Exercise objective: Pick every line out of the entries below that has the string "voert", and copy it.

Study material:
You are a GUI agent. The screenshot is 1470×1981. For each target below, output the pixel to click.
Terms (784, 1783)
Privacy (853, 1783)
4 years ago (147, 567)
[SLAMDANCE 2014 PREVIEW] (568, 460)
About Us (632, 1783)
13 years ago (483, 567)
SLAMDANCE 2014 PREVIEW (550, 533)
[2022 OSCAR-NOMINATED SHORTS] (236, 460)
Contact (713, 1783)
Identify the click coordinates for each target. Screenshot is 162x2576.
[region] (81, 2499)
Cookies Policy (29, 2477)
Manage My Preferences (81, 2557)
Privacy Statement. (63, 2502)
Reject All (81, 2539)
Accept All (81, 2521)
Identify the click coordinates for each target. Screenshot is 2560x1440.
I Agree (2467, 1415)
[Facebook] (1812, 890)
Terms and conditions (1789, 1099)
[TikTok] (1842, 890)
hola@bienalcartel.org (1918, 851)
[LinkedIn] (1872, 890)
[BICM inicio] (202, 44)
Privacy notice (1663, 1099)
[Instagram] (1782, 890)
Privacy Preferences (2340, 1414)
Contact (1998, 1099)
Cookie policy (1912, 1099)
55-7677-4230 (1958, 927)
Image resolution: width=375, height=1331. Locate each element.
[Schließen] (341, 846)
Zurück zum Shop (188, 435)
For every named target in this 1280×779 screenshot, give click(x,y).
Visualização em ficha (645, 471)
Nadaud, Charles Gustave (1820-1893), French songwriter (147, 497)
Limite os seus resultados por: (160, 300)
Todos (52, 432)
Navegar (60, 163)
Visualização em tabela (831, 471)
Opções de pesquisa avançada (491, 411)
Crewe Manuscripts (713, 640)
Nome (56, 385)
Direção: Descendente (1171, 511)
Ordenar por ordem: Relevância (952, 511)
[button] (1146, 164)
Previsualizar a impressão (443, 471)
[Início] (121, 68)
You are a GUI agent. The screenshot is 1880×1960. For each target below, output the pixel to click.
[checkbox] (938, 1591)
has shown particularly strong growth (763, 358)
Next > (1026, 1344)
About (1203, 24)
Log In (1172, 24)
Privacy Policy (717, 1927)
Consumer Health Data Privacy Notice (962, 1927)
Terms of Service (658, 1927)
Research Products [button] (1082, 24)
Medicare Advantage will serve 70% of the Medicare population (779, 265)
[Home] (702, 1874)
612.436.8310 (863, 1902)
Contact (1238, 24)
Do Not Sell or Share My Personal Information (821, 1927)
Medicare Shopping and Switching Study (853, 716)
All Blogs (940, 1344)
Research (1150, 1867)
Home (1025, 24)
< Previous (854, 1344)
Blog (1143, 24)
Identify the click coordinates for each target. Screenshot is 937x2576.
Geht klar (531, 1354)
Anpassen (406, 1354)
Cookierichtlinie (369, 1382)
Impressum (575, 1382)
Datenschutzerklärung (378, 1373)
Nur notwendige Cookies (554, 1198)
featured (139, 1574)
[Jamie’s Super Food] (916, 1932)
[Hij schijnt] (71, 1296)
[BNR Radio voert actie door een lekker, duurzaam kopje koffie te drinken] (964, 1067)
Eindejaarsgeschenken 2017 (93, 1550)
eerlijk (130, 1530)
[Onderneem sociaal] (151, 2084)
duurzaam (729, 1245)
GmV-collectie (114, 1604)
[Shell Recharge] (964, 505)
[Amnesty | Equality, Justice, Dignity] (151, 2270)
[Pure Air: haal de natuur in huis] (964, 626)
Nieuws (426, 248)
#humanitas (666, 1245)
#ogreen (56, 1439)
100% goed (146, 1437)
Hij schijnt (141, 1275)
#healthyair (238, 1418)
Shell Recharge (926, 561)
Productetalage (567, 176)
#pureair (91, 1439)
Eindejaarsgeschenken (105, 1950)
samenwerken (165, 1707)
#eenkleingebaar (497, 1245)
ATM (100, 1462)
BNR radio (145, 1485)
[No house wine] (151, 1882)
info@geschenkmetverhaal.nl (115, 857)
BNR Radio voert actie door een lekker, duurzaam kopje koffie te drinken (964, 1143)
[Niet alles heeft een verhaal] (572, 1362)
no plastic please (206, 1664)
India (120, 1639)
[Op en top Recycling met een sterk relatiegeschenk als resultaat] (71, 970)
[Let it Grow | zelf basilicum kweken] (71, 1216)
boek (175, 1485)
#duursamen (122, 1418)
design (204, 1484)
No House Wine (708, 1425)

Completed task:
[BNR Radio voert actie door een lekker, duurzaam kopje koffie te drinken] (964, 1067)
BNR Radio voert actie door een lekker, duurzaam kopje koffie te drinken (964, 1143)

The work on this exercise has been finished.